- **DOCUMENT PASSAGE**:

....................

After the Revocation of the Edict, the Huguenots fled France. This damaged the country's economy and contributed to the unrest that erupted into the French Revolution. The New Catholic Dictionary (1929, p. 321) says it all:
The results of the Edict's being revoked were disastrous for France.
The Boissevain family well remembers its history of religious persecution, not least and the St. Bartholomew's Day massacre. This has meant - as in many other families that have faced persecution - the family retains a core value of fighting for justice, and a consciousness of the cost of this value. The Huguenot religious beliefs have been diluted and modified through shifts to a more secular society as well as  conversions and marriages (my mother, for example, converted to Catholicism). The core family value is expressed in the Boissevain motto
Ni regret du passé, Ni peur de l’avenir.  No regret for the past, because its costs are the price we must pay. No fear of the future, because we are here to face forward.
The Boissevain Family in Holland

Charles and Emily Boissevain proudly pose with their six
daughters, at Drafna c. 1910, before the wood was painted white.
Back row (L to R): Olga, Emily, Charles, Hester.
Front row: Mary, Hilda, Nella, Teau.
The Boissevains in Holland begin with Lucas Bouyssavy (1660-1705), who made his Roman name into a more French name by changing it to Boissevain.

After the Revocation of the Edict of Nantes by Louis XIV in 1685, Lucas escaped to Holland in 1688, hiding among wine barrels in the hold of a ship from Bordeaux to Amsterdam. He began his life as an immigrant by teaching subjects like bookkeeping, French and architectural drafting. He kept the faith, attending the Walloon (francophone) church in Amsterdam.

Through the church he met Marthe Roux, who escaped with her mother and sister in a hay wagon in 1686. Marthe Roux's mother kept her daughters quiet even when soldiers at the border stuck their bayonets into the hay. Marthe's mother was stuck in the leg but was soundless, even having the presence of mind to wipe her blood off the bayonet with her skirt. Of such stuff were the Boissevain women made. No wonder they were leaders in the woman suffrage movement in Holland.

....................

- **GIVEN ENTRIES**:

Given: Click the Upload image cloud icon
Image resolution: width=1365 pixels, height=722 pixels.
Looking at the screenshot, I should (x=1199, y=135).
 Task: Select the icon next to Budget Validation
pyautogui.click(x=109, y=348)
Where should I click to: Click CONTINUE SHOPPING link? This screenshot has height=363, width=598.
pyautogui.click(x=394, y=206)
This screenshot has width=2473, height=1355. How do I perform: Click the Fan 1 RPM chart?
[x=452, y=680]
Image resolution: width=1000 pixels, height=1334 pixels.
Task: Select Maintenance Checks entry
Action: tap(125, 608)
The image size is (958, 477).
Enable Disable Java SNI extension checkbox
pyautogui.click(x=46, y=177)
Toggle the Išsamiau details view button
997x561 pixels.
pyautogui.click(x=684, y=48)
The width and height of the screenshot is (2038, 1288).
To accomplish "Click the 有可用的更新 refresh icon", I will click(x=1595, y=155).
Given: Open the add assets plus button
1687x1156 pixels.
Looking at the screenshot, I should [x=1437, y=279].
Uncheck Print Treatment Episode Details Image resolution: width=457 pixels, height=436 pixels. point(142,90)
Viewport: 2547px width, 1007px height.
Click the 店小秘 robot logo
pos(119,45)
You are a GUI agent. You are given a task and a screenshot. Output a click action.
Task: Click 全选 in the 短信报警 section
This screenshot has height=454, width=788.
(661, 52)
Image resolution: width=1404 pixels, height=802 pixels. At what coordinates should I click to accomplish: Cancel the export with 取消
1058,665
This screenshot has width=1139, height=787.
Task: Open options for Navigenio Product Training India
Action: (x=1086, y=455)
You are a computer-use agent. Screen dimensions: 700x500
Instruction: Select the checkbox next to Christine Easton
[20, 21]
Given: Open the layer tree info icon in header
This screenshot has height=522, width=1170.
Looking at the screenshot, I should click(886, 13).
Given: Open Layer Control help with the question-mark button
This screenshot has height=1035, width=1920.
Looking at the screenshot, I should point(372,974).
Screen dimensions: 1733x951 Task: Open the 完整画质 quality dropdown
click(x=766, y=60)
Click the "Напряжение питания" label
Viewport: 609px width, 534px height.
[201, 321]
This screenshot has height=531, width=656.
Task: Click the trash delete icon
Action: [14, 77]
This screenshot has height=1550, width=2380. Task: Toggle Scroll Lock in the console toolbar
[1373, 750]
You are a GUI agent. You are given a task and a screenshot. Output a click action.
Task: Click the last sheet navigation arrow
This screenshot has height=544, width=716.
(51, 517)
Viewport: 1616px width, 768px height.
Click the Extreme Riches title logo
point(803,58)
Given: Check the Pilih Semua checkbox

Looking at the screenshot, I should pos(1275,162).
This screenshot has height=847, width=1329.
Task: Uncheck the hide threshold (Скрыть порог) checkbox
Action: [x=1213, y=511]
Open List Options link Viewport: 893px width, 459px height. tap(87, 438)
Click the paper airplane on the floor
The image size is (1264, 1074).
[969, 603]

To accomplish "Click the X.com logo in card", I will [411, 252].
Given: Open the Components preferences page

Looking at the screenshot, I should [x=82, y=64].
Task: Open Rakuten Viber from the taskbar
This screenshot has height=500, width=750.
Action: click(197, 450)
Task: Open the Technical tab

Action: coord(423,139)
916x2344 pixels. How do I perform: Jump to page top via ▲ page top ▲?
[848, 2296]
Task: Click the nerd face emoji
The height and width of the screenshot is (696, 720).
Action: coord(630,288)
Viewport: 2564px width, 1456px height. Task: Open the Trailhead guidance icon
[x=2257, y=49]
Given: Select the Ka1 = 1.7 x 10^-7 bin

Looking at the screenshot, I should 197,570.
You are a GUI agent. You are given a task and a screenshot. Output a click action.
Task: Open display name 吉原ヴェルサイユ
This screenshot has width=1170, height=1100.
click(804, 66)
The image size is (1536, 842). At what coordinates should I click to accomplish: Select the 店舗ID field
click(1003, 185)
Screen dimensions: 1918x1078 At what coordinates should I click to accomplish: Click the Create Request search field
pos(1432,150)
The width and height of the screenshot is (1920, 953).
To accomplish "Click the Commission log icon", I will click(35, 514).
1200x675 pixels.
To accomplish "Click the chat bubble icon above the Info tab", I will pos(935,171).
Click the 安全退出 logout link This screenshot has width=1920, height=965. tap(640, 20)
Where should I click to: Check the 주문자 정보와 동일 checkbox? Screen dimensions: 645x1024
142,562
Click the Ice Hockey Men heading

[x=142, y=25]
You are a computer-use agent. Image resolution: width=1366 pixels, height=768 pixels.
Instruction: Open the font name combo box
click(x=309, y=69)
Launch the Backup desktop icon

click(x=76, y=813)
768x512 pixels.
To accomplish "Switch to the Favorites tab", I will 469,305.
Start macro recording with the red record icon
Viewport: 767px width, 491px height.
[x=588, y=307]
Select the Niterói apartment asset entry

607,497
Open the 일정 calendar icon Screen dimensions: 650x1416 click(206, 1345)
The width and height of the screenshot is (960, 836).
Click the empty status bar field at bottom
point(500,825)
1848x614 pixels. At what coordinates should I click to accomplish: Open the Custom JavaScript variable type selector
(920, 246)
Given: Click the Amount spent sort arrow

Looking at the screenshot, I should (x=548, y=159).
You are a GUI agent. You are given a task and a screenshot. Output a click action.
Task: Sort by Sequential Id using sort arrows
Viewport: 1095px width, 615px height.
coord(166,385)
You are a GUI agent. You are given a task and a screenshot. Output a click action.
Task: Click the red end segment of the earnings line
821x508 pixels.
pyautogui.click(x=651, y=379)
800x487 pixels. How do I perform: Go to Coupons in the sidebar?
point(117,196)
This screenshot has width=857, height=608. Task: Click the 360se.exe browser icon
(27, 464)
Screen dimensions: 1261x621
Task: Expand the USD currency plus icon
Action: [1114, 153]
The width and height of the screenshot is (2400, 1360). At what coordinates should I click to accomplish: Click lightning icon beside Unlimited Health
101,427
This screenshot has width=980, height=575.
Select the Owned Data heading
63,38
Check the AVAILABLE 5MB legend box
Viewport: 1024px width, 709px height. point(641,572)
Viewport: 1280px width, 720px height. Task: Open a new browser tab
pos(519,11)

....................

- **THE TASKS**:
A) In the Boissevain family passage, where did Lucas Bouyssavy hide when he escaped to Holland?
B) Rewrite the entries from the line containing "800x487 pixels. How" through the end of the entries, replacing "sidebar" with "side menu" and leaving everything else unchanged.

- **ANSWERS**:
A) Among wine barrels in the hold of a ship from Bordeaux to Amsterdam.

B)
800x487 pixels. How do I perform: Go to Coupons in the side menu?
point(117,196)
This screenshot has width=857, height=608. Task: Click the 360se.exe browser icon
(27, 464)
Screen dimensions: 1261x621
Task: Expand the USD currency plus icon
Action: [1114, 153]
The width and height of the screenshot is (2400, 1360). At what coordinates should I click to accomplish: Click lightning icon beside Unlimited Health
101,427
This screenshot has width=980, height=575.
Select the Owned Data heading
63,38
Check the AVAILABLE 5MB legend box
Viewport: 1024px width, 709px height. point(641,572)
Viewport: 1280px width, 720px height. Task: Open a new browser tab
pos(519,11)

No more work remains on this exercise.